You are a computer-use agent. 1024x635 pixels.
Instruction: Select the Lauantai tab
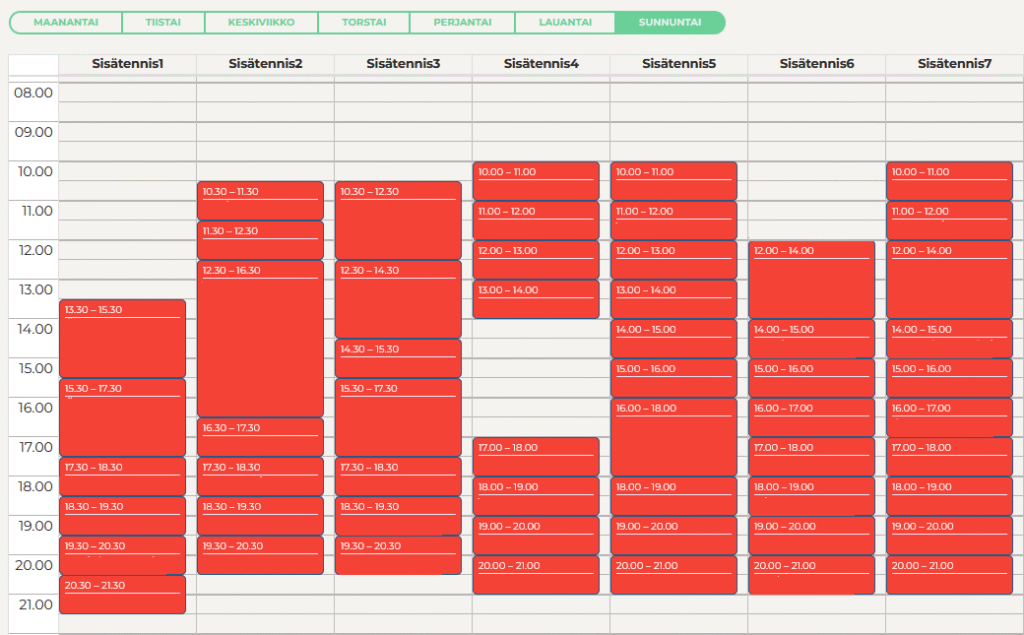coord(564,22)

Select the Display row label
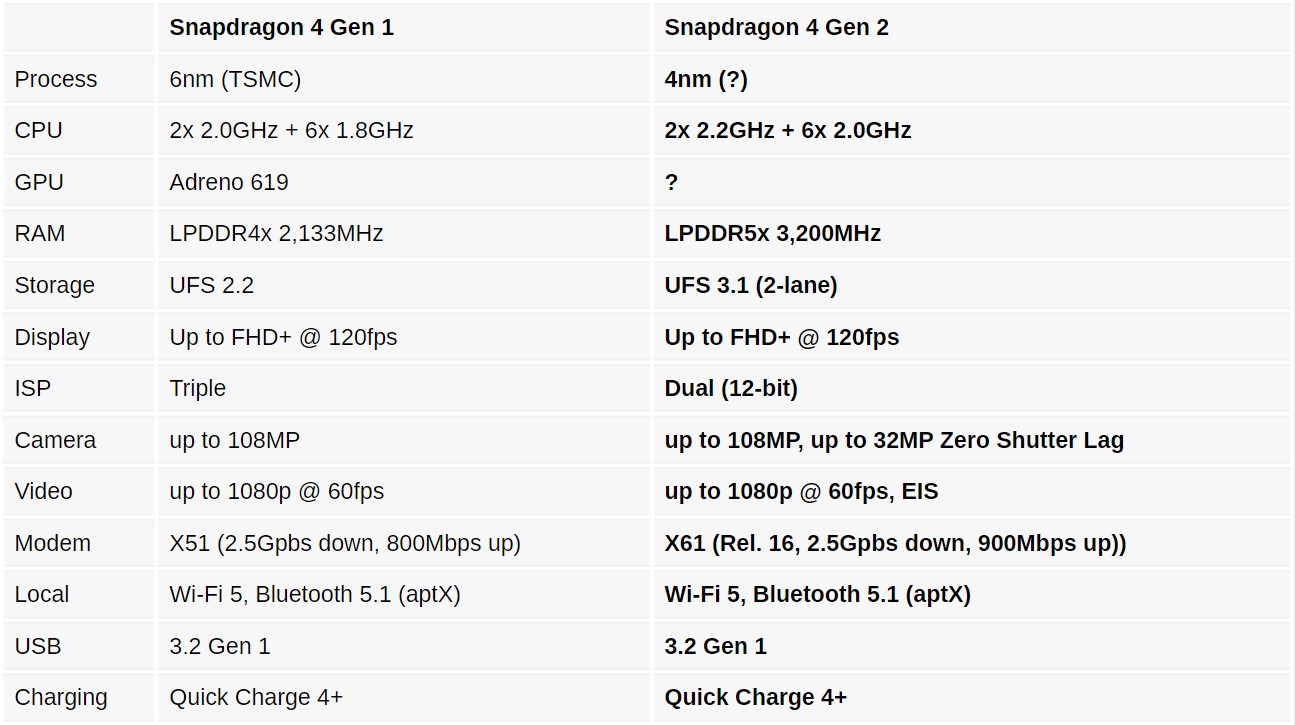52,338
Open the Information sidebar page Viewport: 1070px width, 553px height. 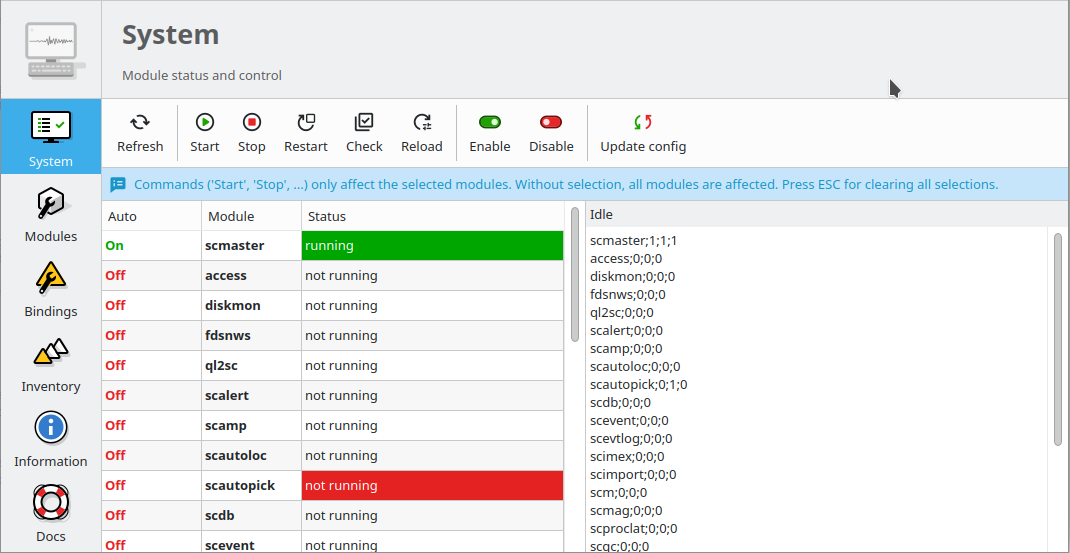[51, 437]
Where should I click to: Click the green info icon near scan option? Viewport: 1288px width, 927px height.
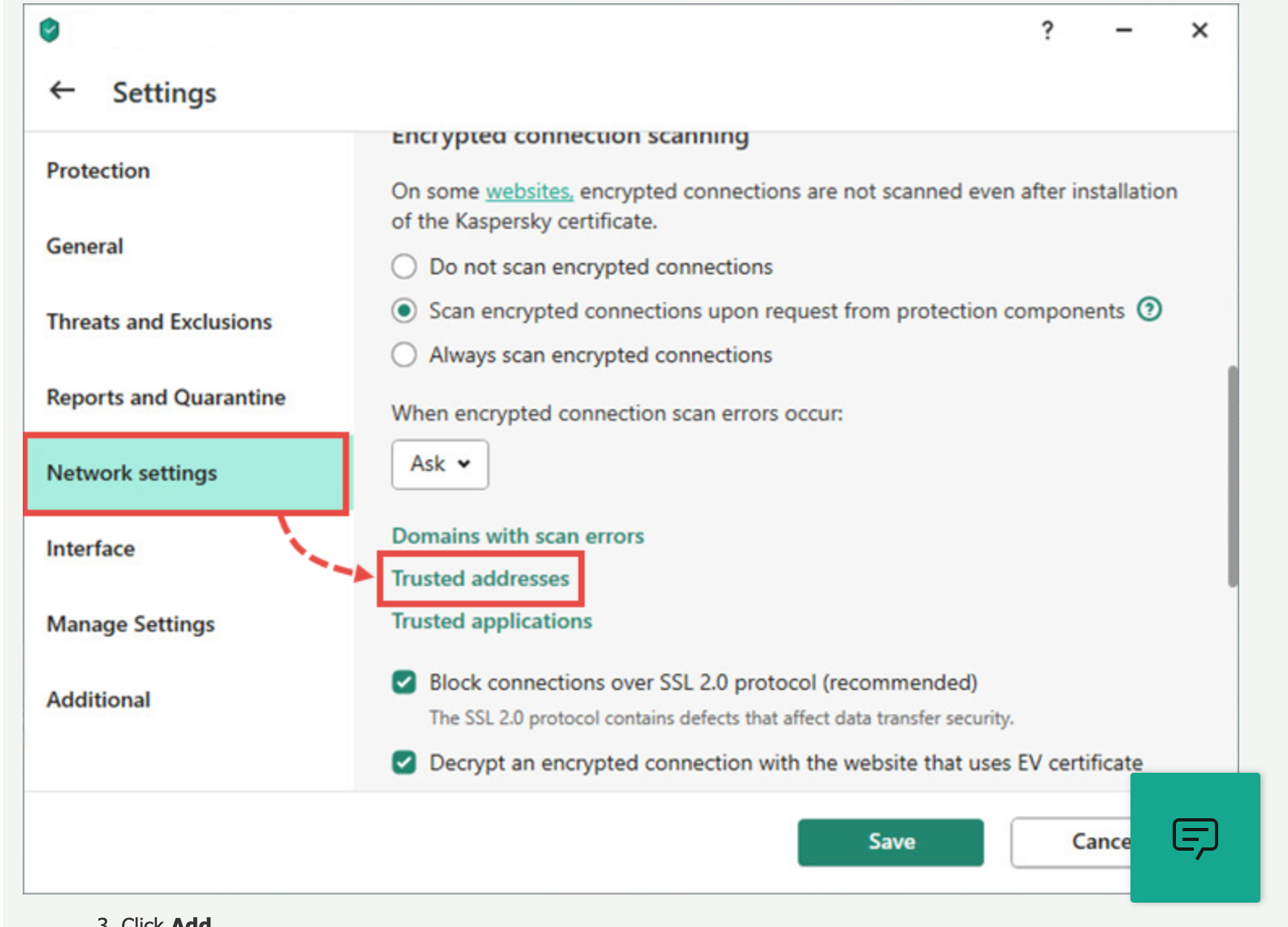tap(1149, 309)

> _TASK INSTRUCTIONS_
Output exactly, and with no pictures, the lines from the line that holds "Where should I" through the last line of the listing above.

> _ANSWER TO THIS EXERCISE_
Where should I click to: Click the green info icon near scan option? Viewport: 1288px width, 927px height.
tap(1149, 309)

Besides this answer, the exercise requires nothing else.